Каждое утро он подолгу ехал из Кудепсты в Сочи в переполненном рейсовом автобусе, но на работу приходил минута в минуту. Собирал сотрудников своей лаборатории на планерку, озвучивал планы, ставил задачи, строго и в срок спрашивал их исполнения. Он словно не замечал, что почувствовав воздух свободы и грядущих перемен, большинство сотрудников СНИЦ спешили просто жить и радоваться мелочам.

Антон предельно сосредоточился на новых задачах. В Сочи он собирался сыграть главную партию своей жизни.

Инне с трудом удавалось привлекать его внимание. И она в одиночестве стремительно погружалась в пучину нежданной любви, не в силах сопротивляться нахлынувшему чувству.

***

Если бы кто-нибудь осмелился спросить ее что именно с ней происходит, она не нашла бы что ответить. Все, что она в то время делала и что чувствовала находилось где-то глубоко в подсознании и не поддавалось контролю. Она не могла подобрать нужных слов, чтобы описать свое состояние. Зато в ее воображении не раз всплывала недавно виденная своими глазами картина растревоженной стихии.
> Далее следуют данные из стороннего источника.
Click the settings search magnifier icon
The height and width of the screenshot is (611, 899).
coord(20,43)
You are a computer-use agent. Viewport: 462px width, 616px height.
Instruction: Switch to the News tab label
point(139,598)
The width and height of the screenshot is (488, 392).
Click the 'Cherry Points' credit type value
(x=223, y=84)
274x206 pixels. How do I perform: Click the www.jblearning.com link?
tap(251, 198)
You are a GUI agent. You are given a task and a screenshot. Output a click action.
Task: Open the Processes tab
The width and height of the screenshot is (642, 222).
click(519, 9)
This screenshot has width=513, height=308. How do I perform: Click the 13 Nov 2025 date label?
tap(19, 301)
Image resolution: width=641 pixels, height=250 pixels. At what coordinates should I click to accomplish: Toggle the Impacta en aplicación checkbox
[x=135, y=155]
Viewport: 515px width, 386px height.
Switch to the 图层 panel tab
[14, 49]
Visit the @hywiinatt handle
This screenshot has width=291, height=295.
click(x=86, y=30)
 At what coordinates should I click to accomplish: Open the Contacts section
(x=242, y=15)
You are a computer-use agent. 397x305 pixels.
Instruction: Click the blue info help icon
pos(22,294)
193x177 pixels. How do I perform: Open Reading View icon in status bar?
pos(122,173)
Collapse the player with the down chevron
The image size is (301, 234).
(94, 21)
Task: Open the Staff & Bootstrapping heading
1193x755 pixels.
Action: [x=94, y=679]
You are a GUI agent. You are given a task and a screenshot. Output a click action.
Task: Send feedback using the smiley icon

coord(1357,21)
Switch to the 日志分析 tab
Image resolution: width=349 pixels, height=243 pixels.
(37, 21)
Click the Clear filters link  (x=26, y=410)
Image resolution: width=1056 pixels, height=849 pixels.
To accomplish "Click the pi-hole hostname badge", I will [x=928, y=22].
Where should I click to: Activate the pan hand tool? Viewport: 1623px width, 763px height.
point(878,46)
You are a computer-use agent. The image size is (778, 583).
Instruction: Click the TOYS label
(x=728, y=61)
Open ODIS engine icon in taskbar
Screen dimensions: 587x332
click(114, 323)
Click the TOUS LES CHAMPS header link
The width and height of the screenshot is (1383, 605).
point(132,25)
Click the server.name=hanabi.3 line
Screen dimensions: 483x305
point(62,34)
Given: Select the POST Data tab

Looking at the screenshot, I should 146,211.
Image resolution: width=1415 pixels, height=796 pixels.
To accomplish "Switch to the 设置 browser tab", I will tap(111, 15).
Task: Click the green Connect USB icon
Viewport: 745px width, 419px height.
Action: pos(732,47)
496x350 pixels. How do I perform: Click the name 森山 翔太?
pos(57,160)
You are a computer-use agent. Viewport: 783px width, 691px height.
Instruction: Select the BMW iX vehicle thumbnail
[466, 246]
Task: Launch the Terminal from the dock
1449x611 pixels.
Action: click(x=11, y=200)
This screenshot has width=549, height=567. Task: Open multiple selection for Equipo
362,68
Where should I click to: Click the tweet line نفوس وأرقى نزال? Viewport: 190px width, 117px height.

Зажатая между укрепленных берегов, клубилась, вертелась, шипела, пенилась и, разбиваясь вдребезги о камни и валуны, сломя голову неслась к морю «бешеная» река Мзымта, разбуженная проливными дождями.

Как завороженная Инна смотрела на разбушевавшуюся реку, представляя себя в самом центре этого убийственного водоворота. Она всем своим существом чуяла опасность и одновременно невозможность самостоятельно выбраться, и оставалась наедине со стихией, испытывая нечеловеческий восторг, напрочь вытеснявший страх.

Инна не могла совладать со своими эмоциями, злилась на мужа и дочь, забросила подруг, ни на чем не могла сосредоточиться. Ее сжигало желание видеть его, слышать, говорить с ним, неотлучно находиться рядом с ним в его энергетическом поле. Прикоснувшись как бы невзначай к его руке, она мгновенно ощущала разливающееся по всему телу тепло. Антон притягивал ее к себе как магнит. Каждую минуту ее мысли были заняты им.